Spuren, Skulpturen und Monumente ihrer präzisen Reise

Museum exhibitions have traditionally been based on some concept of sameness: works are gathered together either because they were made by the same artist or by artists from the same school, period, or country, or because they manifest the same theme, style, politics, or some other selective slice of sameness from the world of differences roundabout. The more venturesome shows often arouse a suspicion that the criterion of choice has created an impression of orderly sameness where another might have pointed as emphatically to difference. Yet curators, who are generally more involved in promoting a world view than in deconstructing one, rarely concentrate directly on difference, a task that faces the museum of the future.

For the exhibition “Spuren, Shulpturen und Monumente ihrer präzisen Reise” (Traces, sculpture and monuments of their precise voyage) curator Harald Szeemann brought together 54 works by 16 artists, two of them women, born within the century from 1858 (Medardo Rosso) to 1957 (Thomas Vimich). In this show, where balance and harmony were achieved it was through unexpected differentiation. Five huge Ulrich Rückriem pieces seemed not to say more—indeed, perhaps said less—than one would have by itself; but these works are in part about mass and weight, and the accumulation of them restated this relentlessly. The single diminutive clay head by Marisa Merz seemed to offset them all, just as James Lee Byars’ tiny golden sphere balanced by difference the two large grease-covered cones by Royden Rabinowitch.
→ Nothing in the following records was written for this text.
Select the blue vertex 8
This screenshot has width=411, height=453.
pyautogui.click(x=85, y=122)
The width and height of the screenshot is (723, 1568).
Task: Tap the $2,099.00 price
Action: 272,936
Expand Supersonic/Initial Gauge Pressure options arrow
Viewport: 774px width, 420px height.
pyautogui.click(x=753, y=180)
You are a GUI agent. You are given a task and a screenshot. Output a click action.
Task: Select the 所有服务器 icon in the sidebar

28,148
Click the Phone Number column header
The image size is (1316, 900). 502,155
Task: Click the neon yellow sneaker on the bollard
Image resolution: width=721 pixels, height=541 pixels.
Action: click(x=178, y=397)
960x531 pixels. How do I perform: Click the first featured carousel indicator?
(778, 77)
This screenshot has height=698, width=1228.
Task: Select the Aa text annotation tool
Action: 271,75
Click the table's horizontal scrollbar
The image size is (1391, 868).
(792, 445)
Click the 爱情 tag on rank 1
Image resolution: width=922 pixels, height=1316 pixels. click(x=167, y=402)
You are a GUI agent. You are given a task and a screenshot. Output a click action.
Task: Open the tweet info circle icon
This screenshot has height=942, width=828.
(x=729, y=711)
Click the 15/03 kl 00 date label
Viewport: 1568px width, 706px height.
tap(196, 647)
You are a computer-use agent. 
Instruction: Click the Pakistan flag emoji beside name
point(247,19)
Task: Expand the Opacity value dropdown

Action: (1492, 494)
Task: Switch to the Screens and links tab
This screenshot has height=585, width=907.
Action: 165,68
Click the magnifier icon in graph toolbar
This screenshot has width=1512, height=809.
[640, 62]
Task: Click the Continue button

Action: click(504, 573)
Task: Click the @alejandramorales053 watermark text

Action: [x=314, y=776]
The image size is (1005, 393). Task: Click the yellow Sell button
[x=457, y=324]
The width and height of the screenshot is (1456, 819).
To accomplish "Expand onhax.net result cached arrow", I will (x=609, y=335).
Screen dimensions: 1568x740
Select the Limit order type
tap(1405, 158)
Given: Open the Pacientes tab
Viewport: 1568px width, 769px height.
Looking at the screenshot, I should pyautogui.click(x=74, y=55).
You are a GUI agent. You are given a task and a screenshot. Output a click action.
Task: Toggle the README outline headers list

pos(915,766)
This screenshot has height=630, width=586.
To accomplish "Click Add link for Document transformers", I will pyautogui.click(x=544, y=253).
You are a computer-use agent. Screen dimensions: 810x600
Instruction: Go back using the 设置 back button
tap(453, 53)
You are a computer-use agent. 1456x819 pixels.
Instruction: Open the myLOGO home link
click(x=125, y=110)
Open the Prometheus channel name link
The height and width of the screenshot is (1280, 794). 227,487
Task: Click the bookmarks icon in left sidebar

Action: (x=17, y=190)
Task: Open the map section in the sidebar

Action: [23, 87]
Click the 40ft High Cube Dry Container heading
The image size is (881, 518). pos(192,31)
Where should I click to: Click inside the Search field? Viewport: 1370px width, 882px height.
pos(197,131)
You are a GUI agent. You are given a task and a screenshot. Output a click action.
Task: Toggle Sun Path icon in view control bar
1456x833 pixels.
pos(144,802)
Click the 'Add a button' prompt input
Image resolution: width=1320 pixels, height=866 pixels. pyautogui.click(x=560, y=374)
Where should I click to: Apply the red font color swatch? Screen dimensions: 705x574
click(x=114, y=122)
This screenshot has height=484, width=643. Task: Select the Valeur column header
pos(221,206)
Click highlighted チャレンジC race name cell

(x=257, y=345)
Special emphasis was placed on the earliest work in the exhibition: Constantin Brancusi’s Muse endormie II (Sleeping muse II, 1926), which stood like an emblem in the gallery entranceway. The sculptor’s muse was asleep, we were to understand, and the often awkward and nonassociative shapes within the galleries were her unaccustomed new dreams. Wolfgang Laib’s little mounds of yellow pollen, Vimich’s inarticulate suggestions of architecture, Joel Fisher’s small, enigmatic objects, Tony Cragg’s landscape/model city, and many other works seemed to have been in part selected not only because they are difficult to relate to individually but because in combination they are puzzling and challenging at once.

Rabinowitch’s metal Manifolds, 1985, lie on the floor like large, irregularly folded papers, seeking neither to occupy our vision in the manner of freestanding sculpture nor, like so many works that hug the floor, to give an impression of massive weight. Michael Rutkowsky’s wood constructions look at times like mechanical devices from a preindustrial age, at others like odd sculpture pedestals that have nothing placed on them yet. Franz West’s polyester resin and papier-mâché pieces reject familiar sculptural modes in favor of a look like molten remnants of books or trays or shelves. Richard Tuttle’s collages of found materials were perhaps the most traditionally esthetic of the works exhibited, but they also involve rejections of conventional sculptural modes, as they are only nominally three-dimensional and hang on the wall like paintings. Like Merz’s sculpted head, Louise Bourgeois’ two small marble works—one like a windowless building, the other like wax penises melting—exerted a presence far beyond their size. Alberto Giacometti and Cy Twombly completed the group of artists in the exhibition.

In much of this work, traditional esthetic modes are shunned, and the question of new ones is raised in a loose and disorganized way that befits the muteness and invisibility of the future. One is impressed by how different most of this work is not only from classical but also from Modern sculpture.